More than 40 percent of the respondents in an annual survey rated Taiwan’s overall performance in human rights protection this year as either “bad” or “very bad,” the Taipei-based Chinese Association for Human Rights said yesterday.
In terms of overall human rights protection, 27.7 percent of residents said Taiwan’s performance was bad, while 15.7 percent considered it to be very bad, the association said, citing the poll.
Only 4 percent of the respondents rated Taiwan’s overall human rights situation as “very good,” while 34.3 percent said it was “good” and 18.3 percent did not comment, according to the association.
In the telephone survey conducted from August to October, the association asked the 1,000-plus respondents to rate Taiwan’s overall situation and performance in 11 human rights categories as good, very good, bad, or very bad.

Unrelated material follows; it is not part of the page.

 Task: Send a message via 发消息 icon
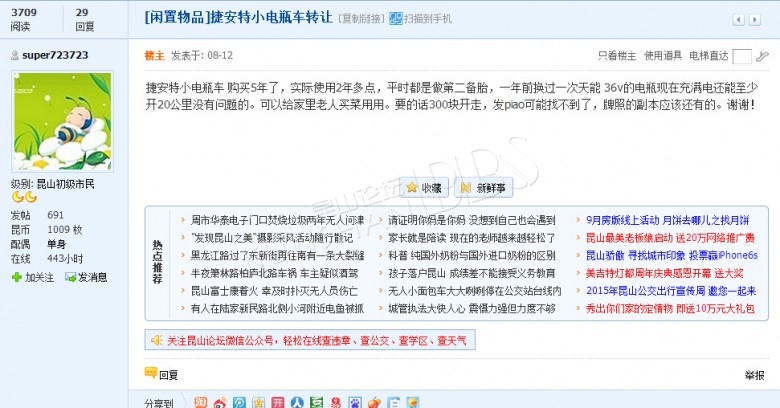[71, 277]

The respondents were also given a “no comment” option.
Among the 11 categories, the protection of economic human rights received the most negative responses, with 76 percent saying it was bad or very bad, while only 13.8 percent gave it a positive rating.

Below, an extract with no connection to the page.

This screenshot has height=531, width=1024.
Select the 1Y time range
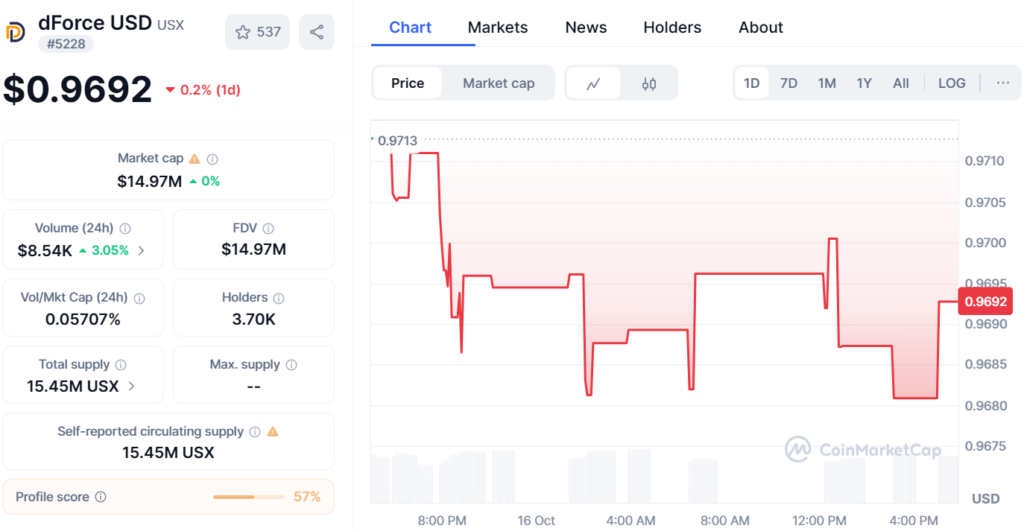pos(864,83)
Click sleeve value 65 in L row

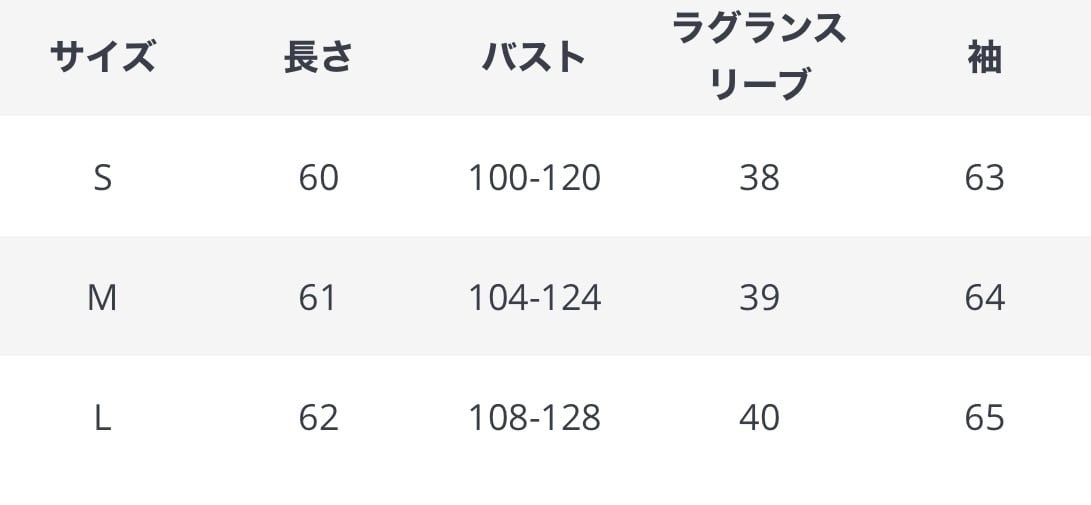click(984, 417)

On the protection of workers’ human rights, 25.2 percent of respindents said it was very bad, 31.3 percent said it was bad, while 27.9 percent that said it was either good or very good.
About 53.5 percent of the respondents gave the protection of judicial human rights a negative rating, compared with 21.4 percent who rated it positively.
As for the protection of political human rights, a combined 45.7 percent of respondents rated Taiwan’s performance as good or very good, while 29.7 percent gave a negative rating.
The poll also asked the respondents to compare human rights in Taiwan this year with last year, on a six-scale chart.
About 33.4 percent of respondents said the level of overall human rights protection this year remained roughly unchanged from last year, 16.7 percent said it has improved, while 20.1 percent said it has worsened.
Again, the category of economic human rights was seen as the most problematic, with 41.8 percent of respondents saying it has worsened substantially over the past year and 27.3 percent saying it has worsened.
Only 0.8 percent said Taiwan has improved substantially in the area of economic human rights, while 8.3 percent saw the situation as improved.
A combined 47 percent of the respondents said workers’ human rights are now worse than last year, while 26.5 percent said the situation has remained unchanged and 13.7 percent said it has improved, or improved substantially.